(ATTIVITÀ A):
Secondo l'articolo sui costi del vino, a quanto potrebbe arrivare il costo complessivo per i produttori italiani di vino?
(ATTIVITÀ B):
Riporta per favore un passo dell'articolo sui costi del vino: parti dalle parole "Molto interessante l’analisi" e fermati dopo "a doppia cifra.".
(ATTIVITÀ C):
Scrivi il seguito dell'articolo sui costi del vino, partendo dopo la sua ultima frase.

(DOCUMENTO DI ORIGINE):
┌──

Il nostro portafoglio, volenti o nolenti, sarà intaccato da questi condizionamenti. Che siano causati involontariamente o meno, saranno le aziende a pagarne le conseguenze prima ancora dei consumatori.

Laconica l’analisi del Corriere: potrebbe aggirarsi intorno agli 800 milioni di euro il costo complessivo che i produttori italiani di vino potrebbero pagare per la crisi di materie prime, trasporti ed energia.
Un dazio che, assieme a una vendemmia 2021 dalle quantità inferiori alla media, si ripercuoterà inevitabilmente sulla prossima stagione di commercializzazione.
Toccherà quindi per primo ai produttori provare a contenere il prezzo di listino finale per non muovere il mercato verso la produzione estera (presumibilmente extra-europea) o verso altre tipologie di bevande alcoliche.

Molto interessante l’analisi (da leggere completamente sulle pagine della testata) che mette sulla bilancia la soddisfazione iniziale data dalla forte ripresa del mercato globale del vino con l’aumento generalizzato dei costi di macchinari, attrezzature, prodotti per vigneto e cantina, imballaggi, logistica e, non ultima, l’energia.
A 800 milioni si arriva più o meno valutando un incremento dei costi delle materie prime variabile fra il 20 al 60%, al lordo di una buonissima ripartenza delle vendite a doppia cifra.

└──

(MATERIALE ESTRATTO):
┌──

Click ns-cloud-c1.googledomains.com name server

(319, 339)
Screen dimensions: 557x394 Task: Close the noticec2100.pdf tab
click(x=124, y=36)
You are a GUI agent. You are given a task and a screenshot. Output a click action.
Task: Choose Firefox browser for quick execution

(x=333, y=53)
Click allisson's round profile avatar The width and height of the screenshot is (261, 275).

└──
┌──

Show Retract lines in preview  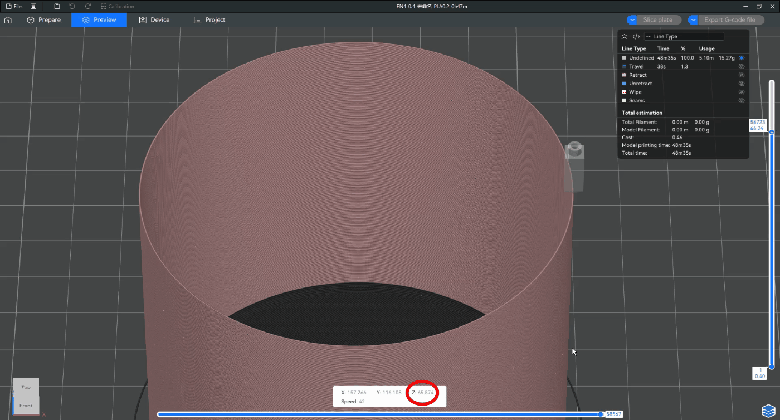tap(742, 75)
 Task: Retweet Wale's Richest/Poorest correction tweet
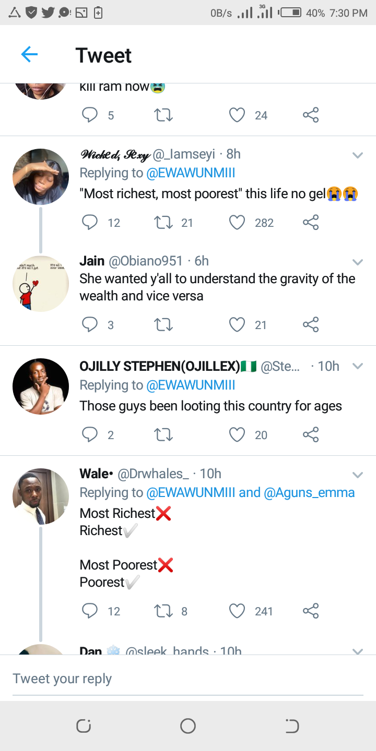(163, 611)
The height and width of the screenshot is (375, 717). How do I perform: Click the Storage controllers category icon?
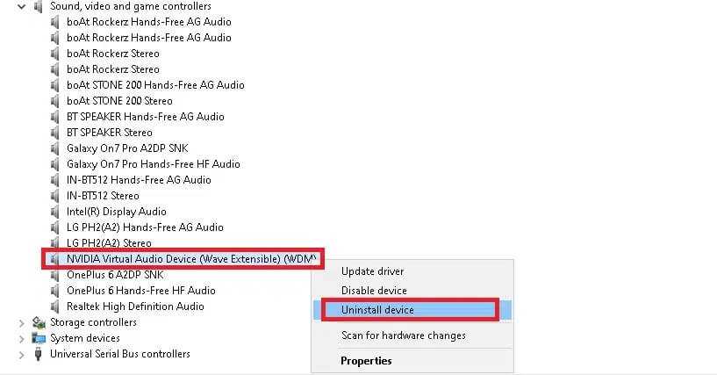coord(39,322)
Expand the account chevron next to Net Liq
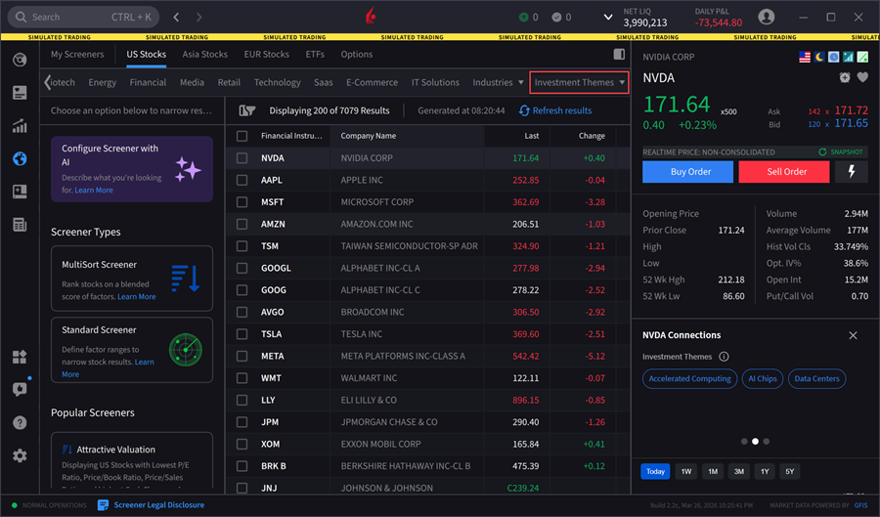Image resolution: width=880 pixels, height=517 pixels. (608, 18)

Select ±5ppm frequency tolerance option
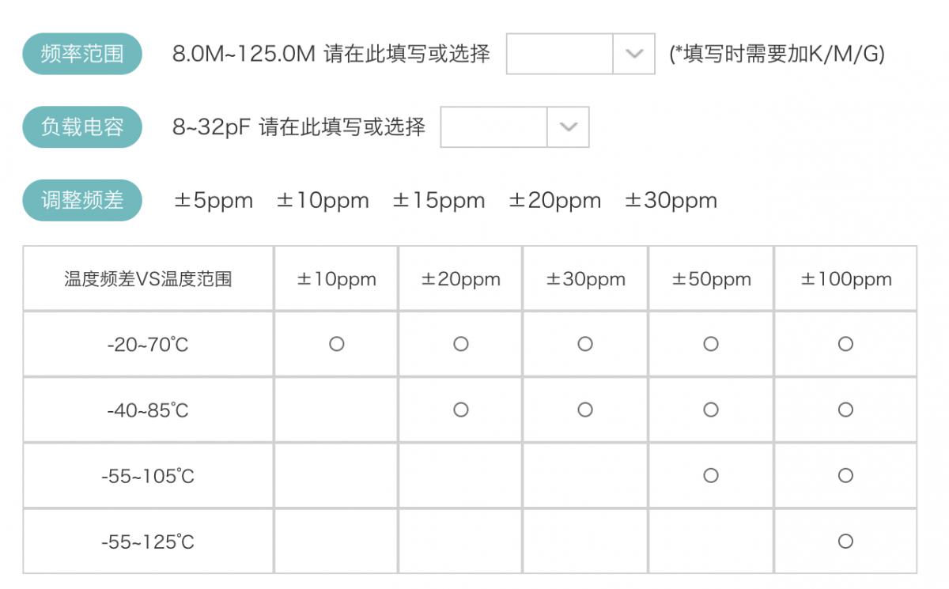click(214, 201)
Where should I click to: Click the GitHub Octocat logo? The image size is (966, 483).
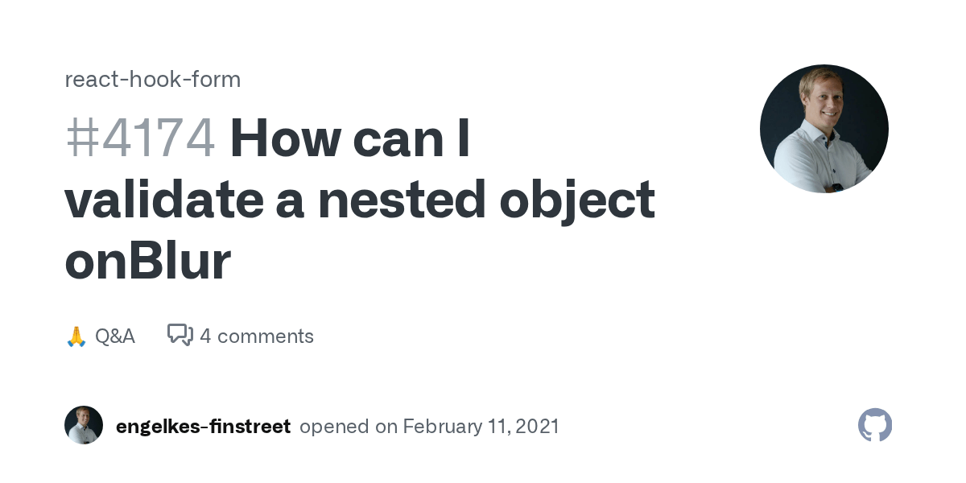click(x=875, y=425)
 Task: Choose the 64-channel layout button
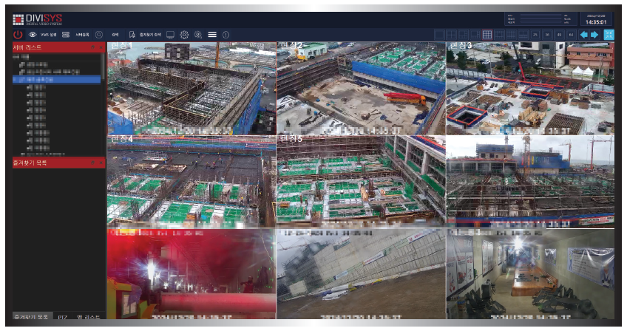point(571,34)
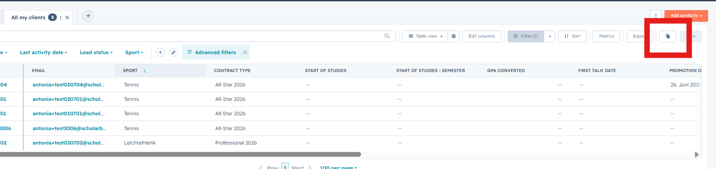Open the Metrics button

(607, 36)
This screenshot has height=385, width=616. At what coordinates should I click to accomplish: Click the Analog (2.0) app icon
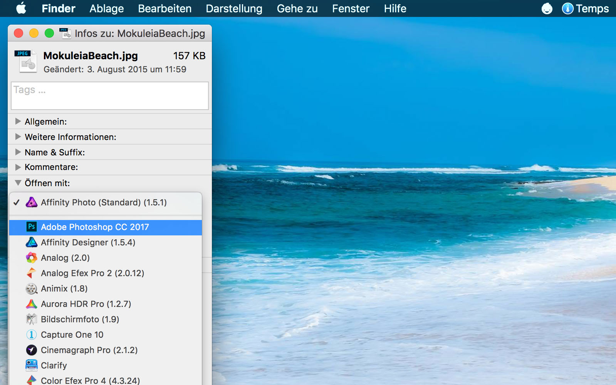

└──
┌──

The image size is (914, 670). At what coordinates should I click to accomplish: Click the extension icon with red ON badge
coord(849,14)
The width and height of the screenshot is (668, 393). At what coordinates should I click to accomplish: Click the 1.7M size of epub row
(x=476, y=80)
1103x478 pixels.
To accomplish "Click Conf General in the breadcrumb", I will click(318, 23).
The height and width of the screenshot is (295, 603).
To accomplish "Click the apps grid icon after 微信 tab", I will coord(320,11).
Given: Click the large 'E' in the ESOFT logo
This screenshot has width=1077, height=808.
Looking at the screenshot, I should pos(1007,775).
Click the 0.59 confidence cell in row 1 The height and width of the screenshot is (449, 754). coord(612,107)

└──

(RISPOSTA A):
Intorno agli 800 milioni di euro.

(RISPOSTA B):
Molto interessante l’analisi (da leggere completamente sulle pagine della testata) che mette sulla bilancia la soddisfazione iniziale data dalla forte ripresa del mercato globale del vino con l’aumento generalizzato dei costi di macchinari, attrezzature, prodotti per vigneto e cantina, imballaggi, logistica e, non ultima, l’energia.
A 800 milioni si arriva più o meno valutando un incremento dei costi delle materie prime variabile fra il 20 al 60%, al lordo di una buonissima ripartenza delle vendite a doppia cifra.

(RISPOSTA C):
I costi per carta e cartone potrebbero salire di un +60%, i manufatti in legno del +53%, quelli in metallo +44% e il vetro potrebbe costare un +20% più dell’era pre-pandemica.
A questi rincari vanno aggiunte la forte ascesa dei costi energetici (+138% sul 2020) e la persistente crisi dei container, che porta a ulteriori aumenti dei costi di trasporto, fino a 20 volte rispetto al 2020 in casi estremi (secondo i dati della Shanghai Containerised Freight Index) e dilatazione dei tempi di consegna che causano notevoli problemi al settore vino, con transit time passati, in Cina, da 35 fino a 60 giorni.
Aumenti che non colpiscono uniformemente e contemporaneamente tutte le aziende ma variano in funzione delle dimensioni dell’azienda, dei diversi approcci al mercato e delle diverse strategie messe in campo per rispondere alla crisi, sebbene la preoccupazione sia ovviamente generale.

Sicuramente, nel probabile rincaro che troveremo sullo scaffale, la materia che meno inciderà sul prezzo finale sarà proprio quella essenziale: il liquido.
Il commento del segretario generale di UIV, Paolo Castelletti, evidenzia come queste difficoltà debbano essere intercettate dalle Istituzioni: «È una dinamica congiunturale ma molto pesante, che deve essere considerata dalla politica e dalle istituzioni nella valutazione sulla ripresa economica del settore. È vero che le vendite stanno andando bene ma questo non deve nascondere quanto l’aumento dei costi industriali stia incidendo in maniera pesante sulla competitività delle imprese.
Fossero anche un po’ meno, 800 milioni da recuperare globalmente fanno paura ad aziende e appassionati acquirenti. Le strategie per ammortizzare senza perdere competitività varieranno in base, come detto, a strategie e mission.
Se alcune aziende come Gancia si auspicano l’abbattimento grazie alla crescita della domanda, Cavit ritiene di dover sorvegliare scrupolosamente sprechi ed efficienza.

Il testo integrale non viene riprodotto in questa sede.